Tensor Parallelism with CUDA - Multi-GPU Matrix Multiplication

Tensor Parallelism from Scratch

Mar 08, 2025

Intro:

In the last post, I broke down a matrix multiplication on paper (in the article) before introducing the first bit of CUDA code! I concluded that article by performing a matrix multiplication on a single GPU, and showed why matrix multiplications were such a great target for multi-GPU calculations. If you missed it, check it out here.

For those just jumping into the series, I came to machine learning from a bioinformatics algorithms background and don’t have a ton of experience with the mechanics underlying the tools I use every day. However, I do understand how GPUs work, and how to write CUDA code to utilize the GPUs to do work, as I spent 99% of my dev work in my previous role writing HPC algorithms in CUDA / C++. Now, a lot of this is abstracted away from me by some amazing Python libraries like PyTorch, TensorFlow, and JAX so I still don’t really get to interact with the “meat” of what runs these amazing ML algorithms - and that is what I’m setting out to explore.

In this article, we will spend much more time looking at CUDA code, as the operations of the matrix multiplication are the same from last week, they will just be split across two GPUs this time!

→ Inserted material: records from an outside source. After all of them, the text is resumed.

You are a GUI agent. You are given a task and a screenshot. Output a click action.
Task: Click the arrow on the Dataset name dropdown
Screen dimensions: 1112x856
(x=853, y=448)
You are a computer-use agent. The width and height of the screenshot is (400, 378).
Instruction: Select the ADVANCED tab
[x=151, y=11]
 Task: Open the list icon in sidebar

This does require some playing with offsets to transfer correct data. They will also be performed on larger matrices, so we can investigate the impact of multiple GPUs on performance. To do this, we will look at additional CUDA API calls such as cudaSetDevice, cudaStream, cudaMemcpyAsync, and cudaEvent in conjunction with our matmul kernel.

All code samples can be found in the GitHub:

https://github.com/drkennetz/cuda_examples/blob/main/TensorParallelFromScratch/02_matmul_tp/matmul_tp_big.cu

Let’s start at the top

The main routine of any program tells the whole story. If you walk through it, you can exactly follow the execution of the program - so that’s where we’ll start! After initializing memory (this is important, but not the point of this article - we’ll expand on the different types of memory allocations in a separate article), we see our first piece of relevant code to the exercise of the multi-GPU matmul:

#define M 4096  // Rows of A, Rows of C
#define N 8192  // Columns of B, Columns of C
#define K 1024  // Columns of A, Rows of B
#define NGPUS 2 // Number of GPUs to use for computation

int main() {
    ...
    cudaCheckError(::cudaMallocHost(&A, M * K * sizeof(int)));
    cudaCheckError(::cudaMallocHost(&B, K * N * sizeof(int)));
    cudaCheckError(::cudaMallocHost(&C, M * N * sizeof(int)));
    ...

If we look at M, N, K at the top we can see the following dimensions for each matrix:

Input matrix A: [4096, 1024]
Input matrix B: [1024, 8192]
Resultant matrix C: [4096, 8192]

If we recall from the last article, the “like” dimension (1024 in this case) is how we are able to multiply our matrices, resulting in an output matrix with the two “unlike” dimensions (4096, 8192). In this case, we have matrix A with ~4M integers being multiplied by matrix B with ~8M integers, resulting in a matrix C with 32M integers. This is not huge, but also not small either - we should be able to see a speedup by splitting calculations… But how do we do that split?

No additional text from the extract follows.